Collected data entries
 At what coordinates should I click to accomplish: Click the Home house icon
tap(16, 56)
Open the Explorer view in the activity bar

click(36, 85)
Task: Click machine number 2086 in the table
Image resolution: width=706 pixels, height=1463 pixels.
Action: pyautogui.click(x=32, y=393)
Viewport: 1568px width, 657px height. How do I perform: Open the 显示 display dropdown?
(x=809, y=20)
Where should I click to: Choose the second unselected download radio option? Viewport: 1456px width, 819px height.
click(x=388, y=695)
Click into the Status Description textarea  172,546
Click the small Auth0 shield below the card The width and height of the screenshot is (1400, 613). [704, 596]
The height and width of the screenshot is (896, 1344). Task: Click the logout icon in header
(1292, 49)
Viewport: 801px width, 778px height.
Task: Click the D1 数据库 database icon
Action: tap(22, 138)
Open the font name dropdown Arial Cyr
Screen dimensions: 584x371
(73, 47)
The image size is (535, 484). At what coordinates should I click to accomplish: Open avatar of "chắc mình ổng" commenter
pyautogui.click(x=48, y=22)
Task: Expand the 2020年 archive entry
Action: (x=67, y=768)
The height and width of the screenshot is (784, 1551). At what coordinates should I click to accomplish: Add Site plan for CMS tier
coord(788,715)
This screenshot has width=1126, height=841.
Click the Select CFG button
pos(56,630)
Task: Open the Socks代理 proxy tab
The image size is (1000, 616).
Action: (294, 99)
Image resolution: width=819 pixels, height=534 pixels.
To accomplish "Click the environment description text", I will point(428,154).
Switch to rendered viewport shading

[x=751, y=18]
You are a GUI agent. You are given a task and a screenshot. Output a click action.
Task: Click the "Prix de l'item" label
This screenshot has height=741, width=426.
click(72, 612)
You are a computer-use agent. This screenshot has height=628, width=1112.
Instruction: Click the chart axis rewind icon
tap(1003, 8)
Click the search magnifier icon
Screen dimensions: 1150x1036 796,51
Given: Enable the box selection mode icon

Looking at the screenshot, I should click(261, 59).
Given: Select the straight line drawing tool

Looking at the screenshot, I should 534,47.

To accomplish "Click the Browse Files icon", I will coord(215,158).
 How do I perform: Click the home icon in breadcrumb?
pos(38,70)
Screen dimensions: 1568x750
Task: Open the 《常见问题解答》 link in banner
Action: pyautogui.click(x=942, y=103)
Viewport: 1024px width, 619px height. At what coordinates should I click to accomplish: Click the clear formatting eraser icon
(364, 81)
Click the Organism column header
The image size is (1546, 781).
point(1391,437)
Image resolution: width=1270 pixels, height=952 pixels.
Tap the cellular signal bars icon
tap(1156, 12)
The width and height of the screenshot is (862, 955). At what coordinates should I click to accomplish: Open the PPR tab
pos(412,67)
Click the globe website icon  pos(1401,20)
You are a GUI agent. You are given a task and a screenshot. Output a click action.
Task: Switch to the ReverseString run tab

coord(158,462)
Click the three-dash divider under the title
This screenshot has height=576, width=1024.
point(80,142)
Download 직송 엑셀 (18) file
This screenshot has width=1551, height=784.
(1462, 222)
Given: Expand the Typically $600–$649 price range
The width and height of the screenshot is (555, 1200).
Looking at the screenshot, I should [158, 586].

WHAT YOU WILL DO:
From the line that has "The height and width of the screenshot is (784, 1551)." through the line that has "Given: Expand the", copy every line exactly as it appears above, and leave out all others.

TASK ANSWER:
The height and width of the screenshot is (784, 1551). At what coordinates should I click to accomplish: Add Site plan for CMS tier
coord(788,715)
This screenshot has width=1126, height=841.
Click the Select CFG button
pos(56,630)
Task: Open the Socks代理 proxy tab
The image size is (1000, 616).
Action: (294, 99)
Image resolution: width=819 pixels, height=534 pixels.
To accomplish "Click the environment description text", I will point(428,154).
Switch to rendered viewport shading

[x=751, y=18]
You are a GUI agent. You are given a task and a screenshot. Output a click action.
Task: Click the "Prix de l'item" label
This screenshot has height=741, width=426.
click(72, 612)
You are a computer-use agent. This screenshot has height=628, width=1112.
Instruction: Click the chart axis rewind icon
tap(1003, 8)
Click the search magnifier icon
Screen dimensions: 1150x1036 796,51
Given: Enable the box selection mode icon

Looking at the screenshot, I should click(261, 59).
Given: Select the straight line drawing tool

Looking at the screenshot, I should 534,47.

To accomplish "Click the Browse Files icon", I will coord(215,158).
 How do I perform: Click the home icon in breadcrumb?
pos(38,70)
Screen dimensions: 1568x750
Task: Open the 《常见问题解答》 link in banner
Action: pyautogui.click(x=942, y=103)
Viewport: 1024px width, 619px height. At what coordinates should I click to accomplish: Click the clear formatting eraser icon
(364, 81)
Click the Organism column header
The image size is (1546, 781).
point(1391,437)
Image resolution: width=1270 pixels, height=952 pixels.
Tap the cellular signal bars icon
tap(1156, 12)
The width and height of the screenshot is (862, 955). At what coordinates should I click to accomplish: Open the PPR tab
pos(412,67)
Click the globe website icon  pos(1401,20)
You are a GUI agent. You are given a task and a screenshot. Output a click action.
Task: Switch to the ReverseString run tab

coord(158,462)
Click the three-dash divider under the title
This screenshot has height=576, width=1024.
point(80,142)
Download 직송 엑셀 (18) file
This screenshot has width=1551, height=784.
(1462, 222)
Given: Expand the Typically $600–$649 price range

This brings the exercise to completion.